Equipe du bureau de Johann Soufi à Gaza
Membres du bureau des affaires juridiques de l’UNRWA à Gaza. © Johann Soufi

En dépit de la pauvreté les habitants de Gaza ont « les mêmes interrogations, les mêmes projets, la même vie » qu’ailleurs. Les Gazaouïs regardent les chaines de télévision internationales et les mêmes services de vidéo à la demande qu’en Europe. Ils vont aussi au restaurant ou au bord de la plage. Parlant anglais et, pour certains, l’hébreu, les Palestiniens se tiennent informés de la politique internationale dont ils dépendent, connaissant « mieux le monde, que le monde ne connait Gaza » remarque Johann Soufi.

Cour d'école à Gaza
Ecole de l’UNRWA à Gaza. © Johann Soufi

Travailler pour l’ONU entre passion, flexibilité et insécurité

L’ONU offre des opportunités variées qui sont autant d’aventures humaines mais au prix d’une insécurité constante. Un grand nombre de contrats de travail sont limités à quelques mois, ce qui « n’intéresse pas forcément les gens se projetant dans une carrière stable » souligne Johann Soufi. Il est courant pour les employés de l’ONU après une mission de se retrouver sans emploi pendant des mois, un an ou plus. Le chômage signifie l’absence d’allocations, de retraite, ou d’assurance maladie bien que le salaire en tant que fonctionnaire international soit intéressant.
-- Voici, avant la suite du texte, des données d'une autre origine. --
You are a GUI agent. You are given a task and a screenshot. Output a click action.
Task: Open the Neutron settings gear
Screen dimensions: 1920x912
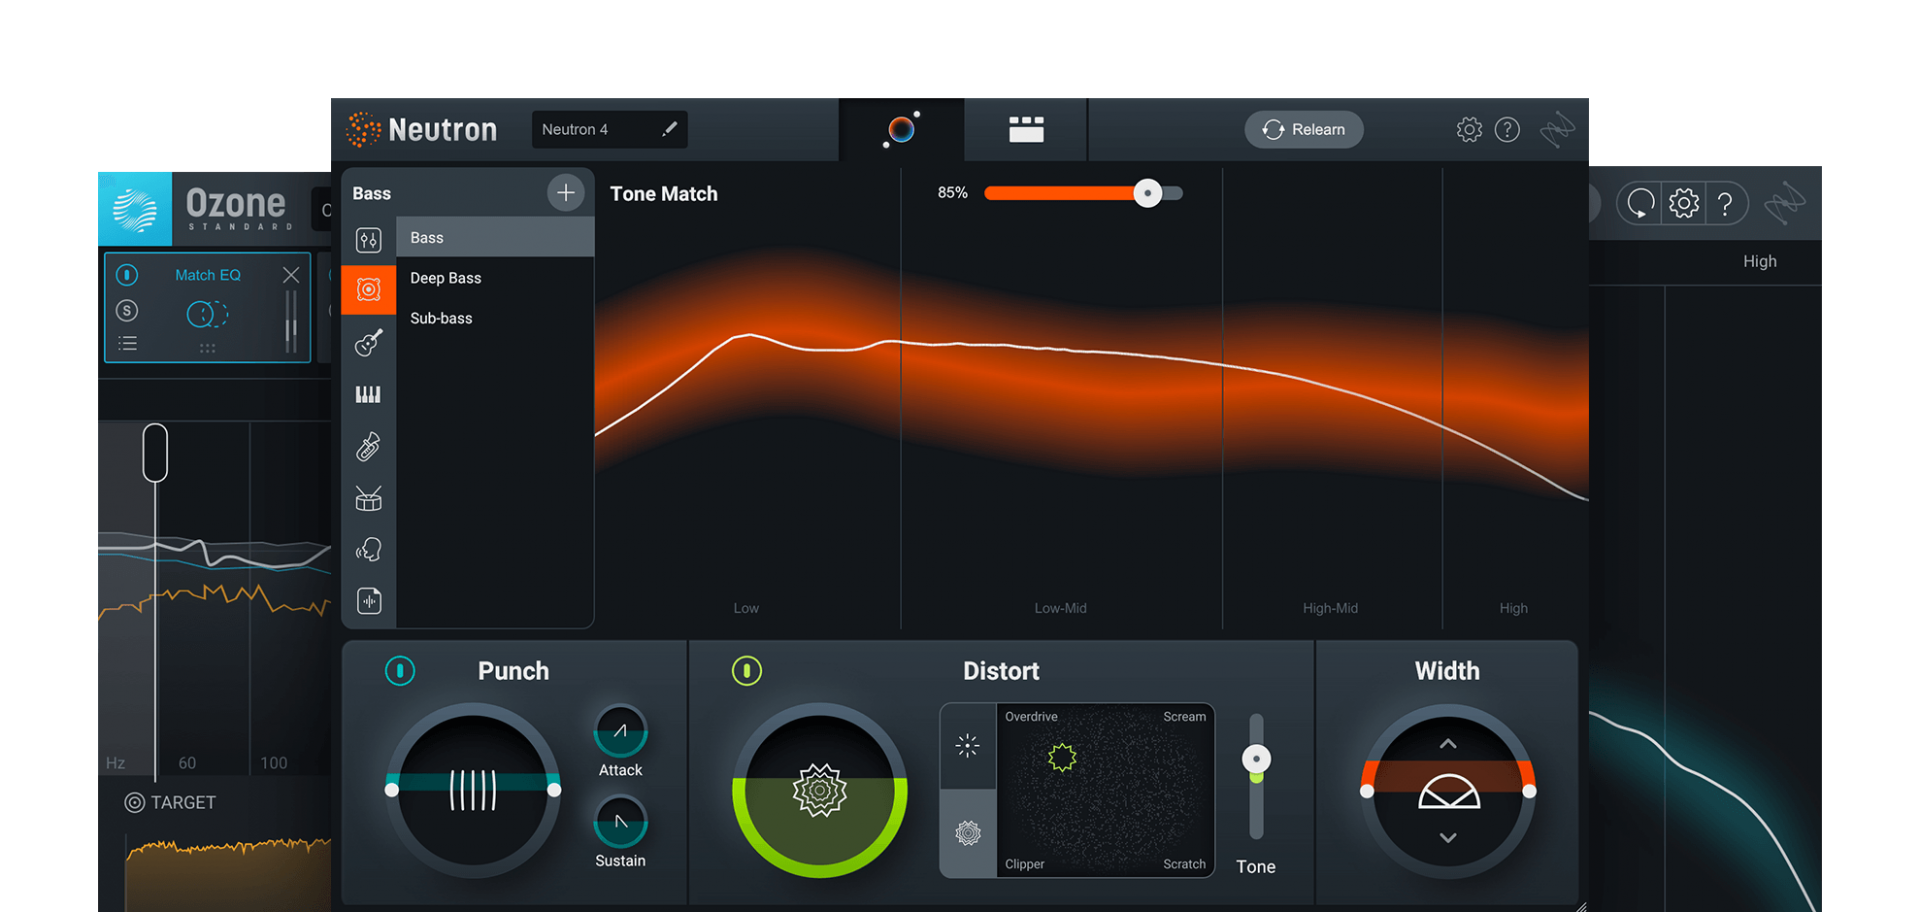[x=1468, y=130]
Faire preuve de flexibilité pour voyager régulièrement comme Johann Soufi est une solution mais il avertit sur les tensions pouvant se créer entre la vie professionnelle et la vie privée. Malgré les frustrations, travailler à l’ONU « est passionnant », insiste-t-il car il est possible de « voir l’impact de son travail (…) sur la vie quotidienne des gens ». Quand une enquête est terminée, que de la nourriture est distribuée ou quand un enfant est soigné, « c’est parfois une question de vie ou de mort » ajoute-t-il.

Si vous rêvez d’intégrer les Nations Unies, Johann Soufi vous conseille « d’enlever les barrières que vous avez en vous-même, d’essayer, et de ne pas abandonner » peu importe la quantité de refus à subir. Face à l’insécurité d’une telle vie professionnelle, il est essentiel de « savoir pourquoi on veut travailler à l’ONU » afin de garder son cap et une boussole dans les moments de doutes, que ce soit pour changer le monde ou faire des voyages. La capacité de se remettre en question est fondamentale pour s’améliorer tout en gardant confiance en soi. Tous ces efforts sont finalement récompensés par ce moment « tellement inconfortable, et en même temps plein d’espoir, plein d’excitation » de l’arrivée dans un nouveau pays, où un travail aura un impact direct sur la vie des habitants, ou simplement la survie d’un enfant.